The fact that they're human beings with their own lives and finite attention spans. There is an entire body of work segmenting markets into categories like innovators, early adopters, early majority, etc.
Did you wait in line for an iPhone on launch day? Why not?
> that speaks to a lack of a competitive environment
The environment is plenty competitive. There is no further proof required of this than the continued rise of new companies that displace their competition. In a thriving ecosystem there is lots of death as well as lots of birth.
> The market has failed
It hasn't, it just doesn't move on timescales you can relate to easily. Organizing people to make and distribute things takes unimaginable time and energy. Supposing that a centrally planned intervention can be more efficient is the height of communist fallacy. It has failed every time it has been tried.
the environment is not competitive enough. There is no further proof required of this than that google can abuse its users and make products worse for years, perhaps decades, without experiencing market punishment for it
the end determines the sufficiency of the means: if the end is that google can do that, the current means are insufficient, because that is bad
> Organizing people to make and distribute things takes unimaginable time and energy.

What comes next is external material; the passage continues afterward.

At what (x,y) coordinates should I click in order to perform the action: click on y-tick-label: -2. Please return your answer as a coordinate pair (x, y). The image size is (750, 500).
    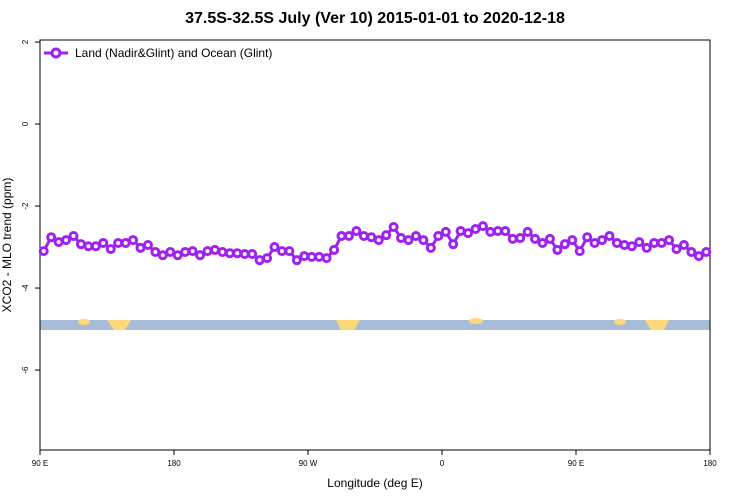
    Looking at the image, I should click on (26, 206).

it absolutely does, far, far moreso when you're going up against a giant like google
solution: slay the giant. We've tried not doing so, and it brought us here, to this failure point.
I think this "Others must lose so that I win" attitude is one of the more toxic attributes of this Thunderdome Capitalism so many industries have somehow ended up in. Wouldn't it be great if we could have dozens of businesses all successful, all doing "somewhat good" rather than having to always have a small number of winners that take everything?
If I'm going to open a laundromat a block away from Paul's competing laundromat, I'm not doing it to try to put Paul out of business. I'm just trying to capture enough business so that we can coexist comfortably. Some entrepreneurs just don't know the meaning of the word "enough".